先日、「こんな日弁連に誰がした」(平凡社新書)の著者でもある、小林正啓先生とお話しする機会があった。
そこで、未だに日弁連が「弁護士は社会生活上の医師として・・・・」といいたがる話が出た。小林先生はかつてブログで、「弁護士=社会生活上の医師」という見解を、ばっさり、弁護士の医師コンプレックスであると断言されている。
http://hanamizukilaw.cocolog-nifty.com/blog/2010/06/post-34ad.html
もう少し分かりやすくいうと、こういうことだ。
医師の相手は、病気だ。病気は人類にとって絶対的に悪だから、相手をやっつければやっつけるだけ、医師は評価されるし、病気と徹底的に闘う医師の使命を果たすことが、そのまま人類のためになる。

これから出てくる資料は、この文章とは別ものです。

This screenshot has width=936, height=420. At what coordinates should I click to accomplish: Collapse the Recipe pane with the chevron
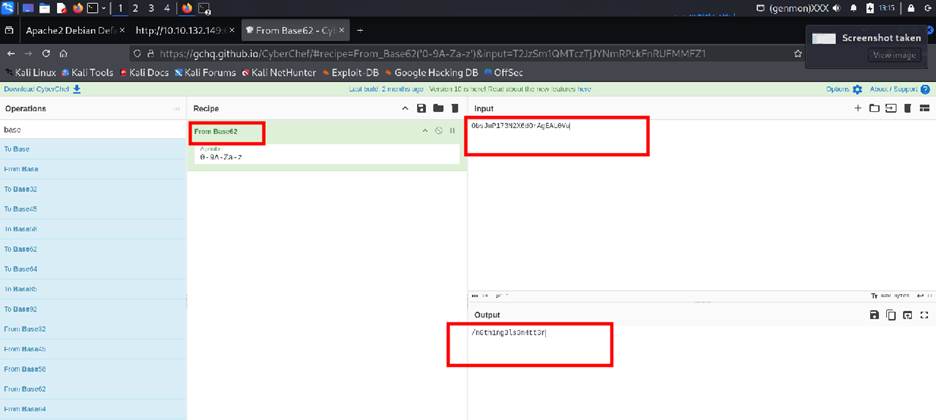pyautogui.click(x=405, y=108)
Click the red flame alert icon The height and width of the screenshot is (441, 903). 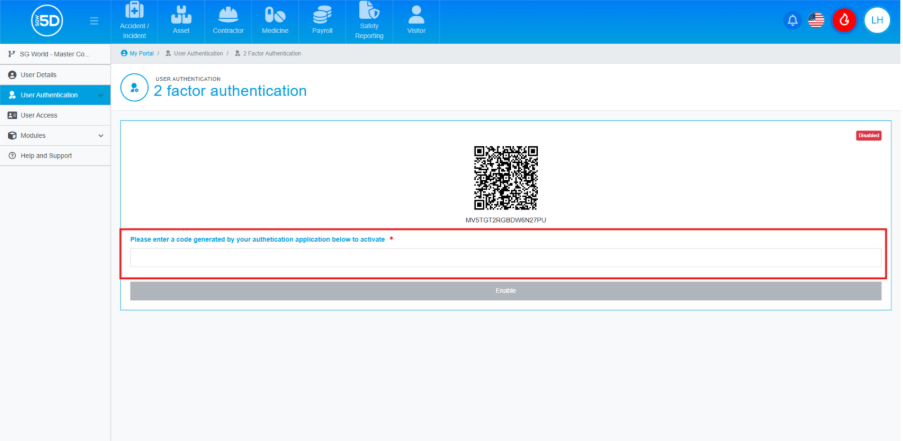click(x=844, y=20)
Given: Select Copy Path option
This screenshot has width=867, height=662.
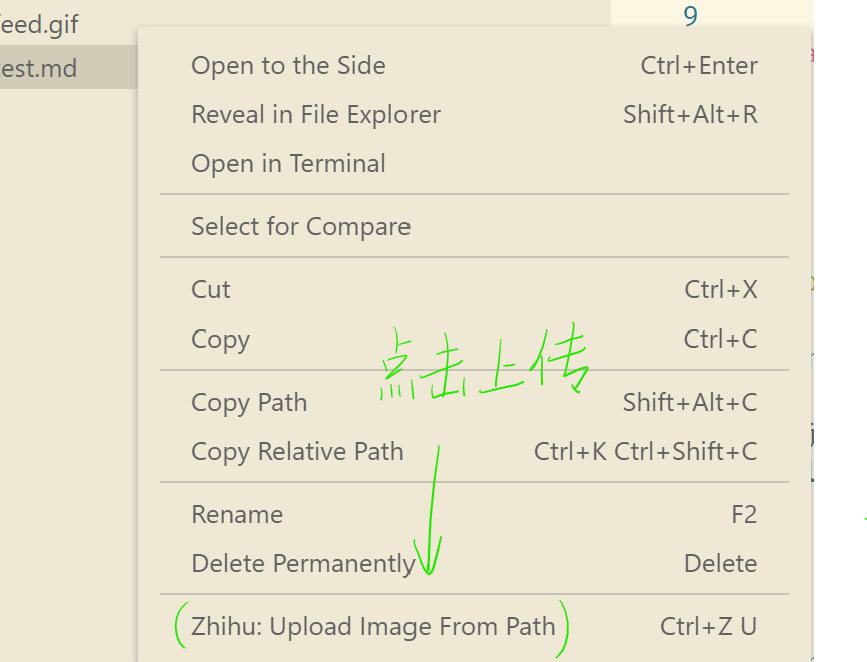Looking at the screenshot, I should 474,403.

しかし、弁護士が誰かに依頼されて相手にするのは、会社か私人だ(国の場合もあるが)。
会社や私人は、私たちと同様に社会生活を送っている存在だ。弁護士が依頼者の希望どおりに相手をやっつければ、依頼者は満足するかもしれないが、相手方は社会生活上深刻なダメージを受ける可能性がある。弁護士が相手をやっつければやっつけるだけ、誰かが痛い目を見ることになるのだ。
だから、極論すれば、弁護士が社会の隅々で活躍する社会とは、社会の隅々で誰かが痛い目にあわされる可能性がある社会と同義なのだ。
医師の仕事は絶対的善であるが、弁護士の仕事は依頼者にとっての善、相対的善にすぎないのであって、小林先生も指摘されているとおり、弁護士は社会生活上の医師どころか、社会生活上の傭兵と評価することも不可能ではない。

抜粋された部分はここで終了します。